[WARNING: The following review of "The Disappearance of Nagato Yuki-chan" contains spoilers of "The Disappearance of Haruhi Suzumiya," the novel / film that is the basis of this romantic comedy manga.]
If you want to enjoy the comic "The Disappearance of Nagato Yuki-chan," perhaps you should know a few things about the "Haruhi Suzumiya" light novel series, especially its fourth installment "The Disappearance of Haruhi Suzumiya," or its animated adaptation. Those who have read (or seen) "The Disappearance of Haruhi Suzumiya" may remember the storyline, in which Kyon, hero and narrator of the series, discovers one morning that with the "disappearance" of his classmate Haruhi, the world as he knew has completely changed. Koizumi's special "ESP" abilities are gone. Mikuru is as lovely as ever, but she is no longer a "time traveler." Haruhi is still delightfully eccentric, but seems to have lost the powers that could destroy the universe. Nagato is not an "alien," but an ordinary girl, much more emotional than the "original" one. Also, the new Nagato seems romantically attracted to Kyon.
Now, what if Kyon does join her literature club and accept the changed world as it is? Why not? The alternate Nagato is as attractive as the original. Maybe even better! The story of Puyo's new comic "The Disappearance of Nagato Yuki-chan" centers on this possibility, namely the romance between Nagato and Kyon, two ordinary high school students. Being timid and lacking self-confidence, Yuki Nagato tries to tell she likes him, but always falters before Kyon, who is not aware of her true feelings.
In short, this is a romantic comedy featuring Nagato Yuki and the beloved characters of Harihu series, set in the world you have glimpsed in "The Disappearance of Haruhi Suzumiya." This means there is no SOS Brigade in this comic's universe.

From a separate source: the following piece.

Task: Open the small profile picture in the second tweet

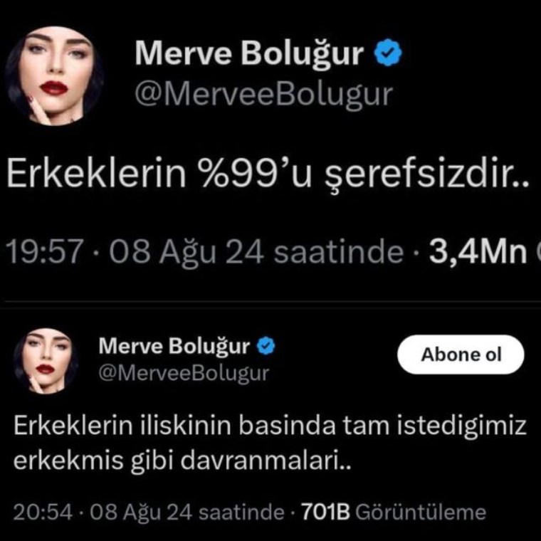Action: [x=46, y=361]
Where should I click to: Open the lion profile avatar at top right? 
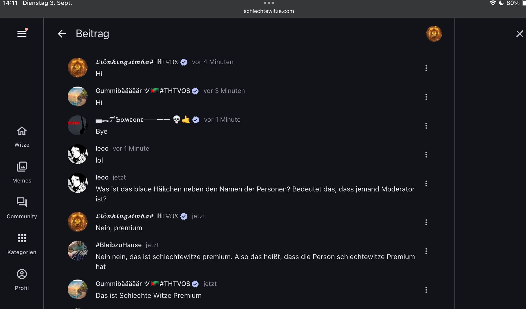pos(434,34)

Characters from the original series may appear, but not in the same way. Haruhi, the original's heroine, is a student of Kouyouen High School, not North High. Her role in "Yuki-chan" is naturally much smaller than in the original Haruhi series, and so is that of Koizumi, who only briefly appears in the bonus 4-koma section. Mori-san (mysterious agent of Koizumi's organization) is the school's physical education instructor, the only person who can stop the always overenthusiastic Tsuruya-san.
Instead of Haruhi, Ryoko Asakura plays a major role in this spin-off series as Yuki's best friend. She knows Yuki's secret feelings, and encourages her to confess it by setting up a Christmas party. She is not a knife-wielding deadly assassin, but a truly thoughtful person, someone who looks like Yuki's reliable elder sister (or mother).
So you might ask; can we enjoy reading it as a stand-alone comic? It depends. Yuki Nagato is cute and likable, and jokes are funny, but most references to the Haruhi franchise will be lost on the uninitiated. But remember, basically this is more a romance than a comedy. Puyo's artwork is sometimes uneven (Tsuruya-san's illustration is disappointing), but largely good. The best part is the cute illustrations of Yuki Nagato, which captures her nice personality. You will like her and follow her story.
Illustrated by Puyo (known for "The Melancholy of Suzumiya Haruhi-chan," another spin-off comic), "Nagato Yuki-chan" has been serialized in monthly magazine "Young Ace" published by Kadokawa Shoten since 2009. At the time of writing this, four tankoubon volumes have been published. I hope you enjoy reading it.